How does one explore a complicated issue when you believe that many of the experts are biased and you do not know which are not? Past posts dealt with versions of that problem in two contexts, climate and the origin of Covid. I know of four solutions.

Deduce as much as you can from facts that everyone agrees on. If you want to persuade other people, do it with arguments simple enough so that an intelligent layman can check them for himself. I did that in my calculation of how much more land would become warm enough for human use with a given amount of warming. I did it again in my Bayesian analysis of the origin of Covid.

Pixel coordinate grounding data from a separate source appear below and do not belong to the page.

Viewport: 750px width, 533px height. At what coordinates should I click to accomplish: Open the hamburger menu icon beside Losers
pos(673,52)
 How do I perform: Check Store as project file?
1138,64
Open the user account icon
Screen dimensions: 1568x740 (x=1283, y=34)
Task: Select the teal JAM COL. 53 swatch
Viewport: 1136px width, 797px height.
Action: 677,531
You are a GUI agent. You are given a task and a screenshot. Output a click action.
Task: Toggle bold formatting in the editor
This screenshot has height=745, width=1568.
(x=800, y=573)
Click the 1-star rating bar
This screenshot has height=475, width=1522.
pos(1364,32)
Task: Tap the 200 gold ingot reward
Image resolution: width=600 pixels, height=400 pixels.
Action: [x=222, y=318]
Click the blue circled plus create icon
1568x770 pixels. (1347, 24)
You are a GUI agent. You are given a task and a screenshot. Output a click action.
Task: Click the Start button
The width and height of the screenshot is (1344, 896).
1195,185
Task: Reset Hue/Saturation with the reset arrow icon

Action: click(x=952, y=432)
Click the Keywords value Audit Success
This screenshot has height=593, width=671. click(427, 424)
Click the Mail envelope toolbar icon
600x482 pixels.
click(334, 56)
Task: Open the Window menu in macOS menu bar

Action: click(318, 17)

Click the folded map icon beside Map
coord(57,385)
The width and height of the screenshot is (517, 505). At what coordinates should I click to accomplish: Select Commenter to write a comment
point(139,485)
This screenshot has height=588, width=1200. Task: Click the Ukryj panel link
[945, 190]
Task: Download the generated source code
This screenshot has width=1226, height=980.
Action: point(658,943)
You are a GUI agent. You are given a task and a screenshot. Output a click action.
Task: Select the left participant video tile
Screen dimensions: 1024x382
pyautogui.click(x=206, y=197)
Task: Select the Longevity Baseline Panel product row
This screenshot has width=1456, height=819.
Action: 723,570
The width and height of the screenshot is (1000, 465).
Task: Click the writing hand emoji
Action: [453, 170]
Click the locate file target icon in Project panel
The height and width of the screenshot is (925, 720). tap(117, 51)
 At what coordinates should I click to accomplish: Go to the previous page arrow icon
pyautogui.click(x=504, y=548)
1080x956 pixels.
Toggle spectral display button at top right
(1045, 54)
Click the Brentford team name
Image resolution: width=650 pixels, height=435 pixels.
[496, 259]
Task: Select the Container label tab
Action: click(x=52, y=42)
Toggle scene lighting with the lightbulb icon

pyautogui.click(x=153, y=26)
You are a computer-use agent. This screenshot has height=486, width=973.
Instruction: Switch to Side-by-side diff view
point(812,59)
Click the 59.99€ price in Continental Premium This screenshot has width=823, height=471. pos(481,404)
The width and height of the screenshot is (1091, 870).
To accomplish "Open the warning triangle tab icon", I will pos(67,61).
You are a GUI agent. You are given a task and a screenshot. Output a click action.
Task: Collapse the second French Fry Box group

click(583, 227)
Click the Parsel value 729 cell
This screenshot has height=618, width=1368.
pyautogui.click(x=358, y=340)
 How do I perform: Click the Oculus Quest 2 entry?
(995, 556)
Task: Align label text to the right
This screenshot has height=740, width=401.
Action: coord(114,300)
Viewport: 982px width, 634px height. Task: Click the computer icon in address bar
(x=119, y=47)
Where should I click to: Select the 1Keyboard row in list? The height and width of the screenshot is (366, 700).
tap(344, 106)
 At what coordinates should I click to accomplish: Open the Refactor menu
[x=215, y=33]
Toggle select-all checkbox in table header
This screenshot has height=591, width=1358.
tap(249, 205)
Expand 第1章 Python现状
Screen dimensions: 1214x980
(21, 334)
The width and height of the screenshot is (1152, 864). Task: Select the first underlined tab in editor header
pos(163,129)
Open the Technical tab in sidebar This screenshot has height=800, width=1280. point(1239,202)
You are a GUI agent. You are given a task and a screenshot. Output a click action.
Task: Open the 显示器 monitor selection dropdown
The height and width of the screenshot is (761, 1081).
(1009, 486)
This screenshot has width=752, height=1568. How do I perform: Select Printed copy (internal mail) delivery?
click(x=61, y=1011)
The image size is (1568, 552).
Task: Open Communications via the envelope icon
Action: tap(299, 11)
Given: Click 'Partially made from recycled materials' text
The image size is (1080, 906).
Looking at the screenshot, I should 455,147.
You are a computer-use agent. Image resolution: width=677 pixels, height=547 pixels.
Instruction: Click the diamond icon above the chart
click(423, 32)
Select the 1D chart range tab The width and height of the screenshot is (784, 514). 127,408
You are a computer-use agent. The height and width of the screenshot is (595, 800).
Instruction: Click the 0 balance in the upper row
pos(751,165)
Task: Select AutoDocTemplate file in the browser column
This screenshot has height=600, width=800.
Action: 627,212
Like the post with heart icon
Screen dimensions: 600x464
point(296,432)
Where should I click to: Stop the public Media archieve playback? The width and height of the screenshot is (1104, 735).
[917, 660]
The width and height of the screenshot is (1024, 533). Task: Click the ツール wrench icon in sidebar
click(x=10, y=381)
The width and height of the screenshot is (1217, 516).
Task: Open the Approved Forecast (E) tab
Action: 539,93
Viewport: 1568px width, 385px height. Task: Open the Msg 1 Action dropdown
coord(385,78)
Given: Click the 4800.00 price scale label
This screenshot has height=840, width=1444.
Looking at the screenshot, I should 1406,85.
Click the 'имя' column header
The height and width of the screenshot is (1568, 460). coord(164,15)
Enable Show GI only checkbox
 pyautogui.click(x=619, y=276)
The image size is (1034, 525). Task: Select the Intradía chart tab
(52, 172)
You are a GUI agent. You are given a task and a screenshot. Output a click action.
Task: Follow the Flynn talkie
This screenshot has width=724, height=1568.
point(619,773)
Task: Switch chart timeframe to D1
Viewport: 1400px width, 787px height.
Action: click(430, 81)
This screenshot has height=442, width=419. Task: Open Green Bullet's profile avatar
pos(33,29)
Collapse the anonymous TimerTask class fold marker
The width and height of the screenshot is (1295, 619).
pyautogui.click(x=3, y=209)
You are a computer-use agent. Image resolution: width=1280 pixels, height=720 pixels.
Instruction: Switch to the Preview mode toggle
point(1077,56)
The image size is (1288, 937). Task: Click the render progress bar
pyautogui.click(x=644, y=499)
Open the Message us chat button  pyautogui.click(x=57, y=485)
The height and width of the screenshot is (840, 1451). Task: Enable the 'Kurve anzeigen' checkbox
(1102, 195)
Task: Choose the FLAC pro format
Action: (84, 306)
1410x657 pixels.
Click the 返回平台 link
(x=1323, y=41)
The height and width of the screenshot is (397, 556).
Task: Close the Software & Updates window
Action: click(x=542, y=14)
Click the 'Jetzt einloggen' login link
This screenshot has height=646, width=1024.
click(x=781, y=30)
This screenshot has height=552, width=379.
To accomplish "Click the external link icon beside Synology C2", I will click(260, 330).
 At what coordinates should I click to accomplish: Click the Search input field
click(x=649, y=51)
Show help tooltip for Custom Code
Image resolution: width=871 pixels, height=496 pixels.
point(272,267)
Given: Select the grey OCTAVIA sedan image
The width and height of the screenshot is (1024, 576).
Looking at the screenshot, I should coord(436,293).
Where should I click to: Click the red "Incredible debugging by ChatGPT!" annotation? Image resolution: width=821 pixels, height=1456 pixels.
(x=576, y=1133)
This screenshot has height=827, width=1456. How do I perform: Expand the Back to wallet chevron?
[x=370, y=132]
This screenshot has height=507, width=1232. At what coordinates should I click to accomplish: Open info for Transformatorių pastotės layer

Here is another example. When Brett Kavanaugh was proposed for the Supreme Court , Christine Blasey Ford, a professor at  Palo Alto University, charged that he had tried to rape her at a party when both of them were in high school. I knew nothing about Kavanaugh that would tell me how likely the charge was to be true, nothing about Ford that would tell me how likely she was to be telling the truth, and any reports I could get on either would be from people likely to be badly biased in one direction or the other. That raised the question of how, with information publicly available, I could evaluate the charge.

Most people would not lie about that sort of thing but some, with a sufficiently strong incentive, would — there have been several recent cases where stories along similar lines were shown to be false. When the story first came out, the only evidence for it, other than Ford’s claim, was that she and Kavanaugh were both high school students in the same area at the same time.